Missing
Values Estimation for Skylines in Incomplete Database
1Kulliyyah of Information and Communication Technology, International Islamic University Malaysia, Malaysia
2Faculty of Computer Science and Information Technology, Universiti Putra Malaysia, Malaysia
Abstract:
Incompleteness
of data is a common problem in many databases including web heterogeneous
databases, multi-relational databases, spatial and temporal databases, and data
integration. The incompleteness of data introduces challenges in processing
queries as providing accurate results that best meet the query conditions over
incomplete database is not a trivial task.
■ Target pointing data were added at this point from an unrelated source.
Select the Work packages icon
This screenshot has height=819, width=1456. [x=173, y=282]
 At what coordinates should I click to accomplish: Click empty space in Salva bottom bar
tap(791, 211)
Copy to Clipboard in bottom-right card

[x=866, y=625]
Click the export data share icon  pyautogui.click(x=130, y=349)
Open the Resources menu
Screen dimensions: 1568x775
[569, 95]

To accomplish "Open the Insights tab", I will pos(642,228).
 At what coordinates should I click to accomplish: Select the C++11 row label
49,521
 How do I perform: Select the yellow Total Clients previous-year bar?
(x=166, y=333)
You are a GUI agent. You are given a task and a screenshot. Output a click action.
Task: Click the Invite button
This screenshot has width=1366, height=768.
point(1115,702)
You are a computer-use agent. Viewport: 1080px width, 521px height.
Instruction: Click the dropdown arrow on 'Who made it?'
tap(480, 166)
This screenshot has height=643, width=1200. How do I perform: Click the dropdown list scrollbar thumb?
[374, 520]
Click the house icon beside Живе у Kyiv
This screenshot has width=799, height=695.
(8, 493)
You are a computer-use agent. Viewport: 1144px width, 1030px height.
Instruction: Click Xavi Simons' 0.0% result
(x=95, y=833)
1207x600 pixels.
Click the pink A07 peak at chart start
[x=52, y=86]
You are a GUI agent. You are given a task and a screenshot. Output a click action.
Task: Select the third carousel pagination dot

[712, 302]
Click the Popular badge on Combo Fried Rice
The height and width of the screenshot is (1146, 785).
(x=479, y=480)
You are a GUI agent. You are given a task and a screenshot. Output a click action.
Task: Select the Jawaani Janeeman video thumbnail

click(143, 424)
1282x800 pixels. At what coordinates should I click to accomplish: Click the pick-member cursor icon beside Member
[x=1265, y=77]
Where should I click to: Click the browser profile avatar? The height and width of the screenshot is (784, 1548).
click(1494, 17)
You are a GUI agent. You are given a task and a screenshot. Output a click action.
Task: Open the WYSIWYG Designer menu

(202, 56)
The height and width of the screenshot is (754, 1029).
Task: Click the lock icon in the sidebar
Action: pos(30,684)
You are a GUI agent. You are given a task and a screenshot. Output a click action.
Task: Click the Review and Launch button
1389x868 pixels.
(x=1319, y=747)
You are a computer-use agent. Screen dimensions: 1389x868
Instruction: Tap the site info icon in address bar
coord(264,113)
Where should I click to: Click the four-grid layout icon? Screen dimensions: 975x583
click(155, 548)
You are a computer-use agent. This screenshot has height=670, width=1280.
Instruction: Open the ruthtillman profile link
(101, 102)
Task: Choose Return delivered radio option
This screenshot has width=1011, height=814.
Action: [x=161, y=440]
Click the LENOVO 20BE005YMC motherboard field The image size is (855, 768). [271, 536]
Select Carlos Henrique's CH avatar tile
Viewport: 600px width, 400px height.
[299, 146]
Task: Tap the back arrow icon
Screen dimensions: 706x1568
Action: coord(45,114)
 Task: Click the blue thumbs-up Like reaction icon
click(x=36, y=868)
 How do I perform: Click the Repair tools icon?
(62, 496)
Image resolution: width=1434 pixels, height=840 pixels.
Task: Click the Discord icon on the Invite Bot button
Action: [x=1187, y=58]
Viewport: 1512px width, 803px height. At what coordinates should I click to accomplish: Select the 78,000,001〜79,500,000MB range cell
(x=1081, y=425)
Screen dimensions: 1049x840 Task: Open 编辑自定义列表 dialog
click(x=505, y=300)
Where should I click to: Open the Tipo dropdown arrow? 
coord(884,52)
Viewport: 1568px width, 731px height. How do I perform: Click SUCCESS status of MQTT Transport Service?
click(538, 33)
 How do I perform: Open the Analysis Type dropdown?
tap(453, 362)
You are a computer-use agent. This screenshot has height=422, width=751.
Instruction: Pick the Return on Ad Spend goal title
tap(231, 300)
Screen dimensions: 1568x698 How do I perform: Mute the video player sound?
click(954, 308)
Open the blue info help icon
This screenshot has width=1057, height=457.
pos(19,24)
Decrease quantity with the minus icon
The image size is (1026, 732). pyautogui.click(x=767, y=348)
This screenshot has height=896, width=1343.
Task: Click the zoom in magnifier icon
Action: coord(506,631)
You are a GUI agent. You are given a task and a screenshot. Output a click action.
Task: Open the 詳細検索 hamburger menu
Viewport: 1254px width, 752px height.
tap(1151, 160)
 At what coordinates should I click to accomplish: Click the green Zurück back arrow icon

Several techniques have been
proposed to process queries in incomplete database. Some of these techniques
retrieve the query results based on the existing values rather than estimating
the missing values. Such techniques are undesirable in many cases as the
dimensions with missing values might be the important dimensions of the user’s
query. Besides, the output is incomplete and might not satisfy the user
preferences. In this paper we propose an approach that estimates missing values
in skylines to guide users in selecting the most appropriate skylines from the
several candidate skylines. The approach utilizes the concept of mining
attribute correlations to generate an Approximate Functional Dependencies
(AFDs) that captured the relationships between the dimensions. Besides,
identify the strength of probability correlations to estimate the values. Then,
the skylines with estimated values are ranked. By doing so, we ensure that the
retrieved skylines are in the order of their estimated precision.
Keywords:
Skyline Queries, Preference Queries, Incomplete Database, Query
Processing, Estimating Missing Values.